WORK TO DO:
Copy every one of the records below word for word, leaving out the pictures.

***** RECORDS SHOWN *****

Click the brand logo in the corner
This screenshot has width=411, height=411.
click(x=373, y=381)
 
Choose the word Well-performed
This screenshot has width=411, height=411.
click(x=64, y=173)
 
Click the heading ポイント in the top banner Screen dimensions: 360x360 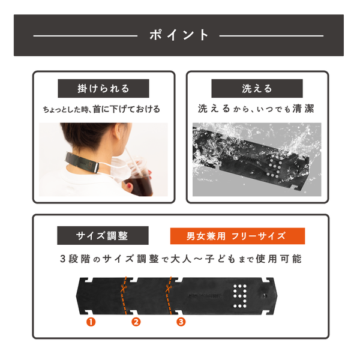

*****

SOLUTION TO THIS PROBLEM:
Click the brand logo in the corner
This screenshot has width=411, height=411.
click(x=373, y=381)
 
Choose the word Well-performed
This screenshot has width=411, height=411.
click(x=64, y=173)
 
Click the heading ポイント in the top banner Screen dimensions: 360x360 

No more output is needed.